> _ACTIVITY_
Your answer should be the records below, repeated exactly as they stand.

[EXERCISE MATERIALS]

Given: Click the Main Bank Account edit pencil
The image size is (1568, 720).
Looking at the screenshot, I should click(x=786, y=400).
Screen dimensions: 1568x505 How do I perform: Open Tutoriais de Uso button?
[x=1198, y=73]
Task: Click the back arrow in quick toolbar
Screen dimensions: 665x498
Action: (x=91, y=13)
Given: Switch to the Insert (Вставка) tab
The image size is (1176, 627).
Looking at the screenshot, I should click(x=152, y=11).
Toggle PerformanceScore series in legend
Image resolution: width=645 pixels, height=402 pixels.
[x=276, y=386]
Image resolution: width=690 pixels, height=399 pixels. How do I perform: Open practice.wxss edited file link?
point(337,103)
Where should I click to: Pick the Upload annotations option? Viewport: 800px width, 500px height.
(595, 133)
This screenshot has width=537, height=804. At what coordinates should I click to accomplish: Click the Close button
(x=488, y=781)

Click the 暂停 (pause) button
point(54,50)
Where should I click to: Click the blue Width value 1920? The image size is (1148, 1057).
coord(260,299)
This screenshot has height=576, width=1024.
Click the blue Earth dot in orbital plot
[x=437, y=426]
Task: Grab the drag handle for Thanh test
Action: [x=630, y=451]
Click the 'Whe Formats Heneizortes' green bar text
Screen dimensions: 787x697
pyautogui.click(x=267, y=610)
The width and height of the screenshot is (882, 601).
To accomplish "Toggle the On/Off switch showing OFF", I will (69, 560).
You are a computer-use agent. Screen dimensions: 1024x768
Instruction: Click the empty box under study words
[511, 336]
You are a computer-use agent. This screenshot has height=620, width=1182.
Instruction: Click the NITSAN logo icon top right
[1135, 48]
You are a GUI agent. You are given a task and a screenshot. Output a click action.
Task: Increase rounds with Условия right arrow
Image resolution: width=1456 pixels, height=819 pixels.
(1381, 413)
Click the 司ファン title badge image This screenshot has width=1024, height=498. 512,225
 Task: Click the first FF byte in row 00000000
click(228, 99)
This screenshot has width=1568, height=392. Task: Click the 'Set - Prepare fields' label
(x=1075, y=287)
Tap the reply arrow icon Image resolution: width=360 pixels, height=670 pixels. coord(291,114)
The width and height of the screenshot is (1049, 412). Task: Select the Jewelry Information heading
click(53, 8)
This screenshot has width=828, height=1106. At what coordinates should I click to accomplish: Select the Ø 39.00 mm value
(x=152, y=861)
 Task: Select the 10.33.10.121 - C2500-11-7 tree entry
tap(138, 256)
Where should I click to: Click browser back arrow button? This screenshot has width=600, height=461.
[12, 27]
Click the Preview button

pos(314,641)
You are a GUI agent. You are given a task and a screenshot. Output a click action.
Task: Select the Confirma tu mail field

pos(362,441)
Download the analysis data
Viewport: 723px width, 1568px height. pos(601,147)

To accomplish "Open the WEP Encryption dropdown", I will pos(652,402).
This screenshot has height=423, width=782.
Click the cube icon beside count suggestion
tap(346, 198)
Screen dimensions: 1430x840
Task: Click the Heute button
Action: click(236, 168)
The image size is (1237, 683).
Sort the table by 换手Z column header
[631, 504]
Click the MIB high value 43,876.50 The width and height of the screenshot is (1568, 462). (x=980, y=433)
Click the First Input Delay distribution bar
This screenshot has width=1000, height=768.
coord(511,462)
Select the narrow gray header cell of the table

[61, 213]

[/EXERCISE MATERIALS]

> _EXERCISE ANSWER_
Given: Click the Main Bank Account edit pencil
The image size is (1568, 720).
Looking at the screenshot, I should click(x=786, y=400).
Screen dimensions: 1568x505 How do I perform: Open Tutoriais de Uso button?
[x=1198, y=73]
Task: Click the back arrow in quick toolbar
Screen dimensions: 665x498
Action: (x=91, y=13)
Given: Switch to the Insert (Вставка) tab
The image size is (1176, 627).
Looking at the screenshot, I should click(x=152, y=11).
Toggle PerformanceScore series in legend
Image resolution: width=645 pixels, height=402 pixels.
[x=276, y=386]
Image resolution: width=690 pixels, height=399 pixels. How do I perform: Open practice.wxss edited file link?
point(337,103)
Where should I click to: Pick the Upload annotations option? Viewport: 800px width, 500px height.
(595, 133)
This screenshot has width=537, height=804. At what coordinates should I click to accomplish: Click the Close button
(x=488, y=781)

Click the 暂停 (pause) button
point(54,50)
Where should I click to: Click the blue Width value 1920? The image size is (1148, 1057).
coord(260,299)
This screenshot has height=576, width=1024.
Click the blue Earth dot in orbital plot
[x=437, y=426]
Task: Grab the drag handle for Thanh test
Action: [x=630, y=451]
Click the 'Whe Formats Heneizortes' green bar text
Screen dimensions: 787x697
pyautogui.click(x=267, y=610)
The width and height of the screenshot is (882, 601).
To accomplish "Toggle the On/Off switch showing OFF", I will (69, 560).
You are a computer-use agent. Screen dimensions: 1024x768
Instruction: Click the empty box under study words
[511, 336]
You are a computer-use agent. This screenshot has height=620, width=1182.
Instruction: Click the NITSAN logo icon top right
[1135, 48]
You are a GUI agent. You are given a task and a screenshot. Output a click action.
Task: Increase rounds with Условия right arrow
Image resolution: width=1456 pixels, height=819 pixels.
(1381, 413)
Click the 司ファン title badge image This screenshot has width=1024, height=498. 512,225
 Task: Click the first FF byte in row 00000000
click(228, 99)
This screenshot has width=1568, height=392. Task: Click the 'Set - Prepare fields' label
(x=1075, y=287)
Tap the reply arrow icon Image resolution: width=360 pixels, height=670 pixels. coord(291,114)
The width and height of the screenshot is (1049, 412). Task: Select the Jewelry Information heading
click(53, 8)
This screenshot has width=828, height=1106. At what coordinates should I click to accomplish: Select the Ø 39.00 mm value
(x=152, y=861)
 Task: Select the 10.33.10.121 - C2500-11-7 tree entry
tap(138, 256)
Where should I click to: Click browser back arrow button? This screenshot has width=600, height=461.
[12, 27]
Click the Preview button

pos(314,641)
You are a GUI agent. You are given a task and a screenshot. Output a click action.
Task: Select the Confirma tu mail field

pos(362,441)
Download the analysis data
Viewport: 723px width, 1568px height. pos(601,147)

To accomplish "Open the WEP Encryption dropdown", I will pos(652,402).
This screenshot has height=423, width=782.
Click the cube icon beside count suggestion
tap(346, 198)
Screen dimensions: 1430x840
Task: Click the Heute button
Action: click(236, 168)
The image size is (1237, 683).
Sort the table by 换手Z column header
[631, 504]
Click the MIB high value 43,876.50 The width and height of the screenshot is (1568, 462). (x=980, y=433)
Click the First Input Delay distribution bar
This screenshot has width=1000, height=768.
coord(511,462)
Select the narrow gray header cell of the table

[61, 213]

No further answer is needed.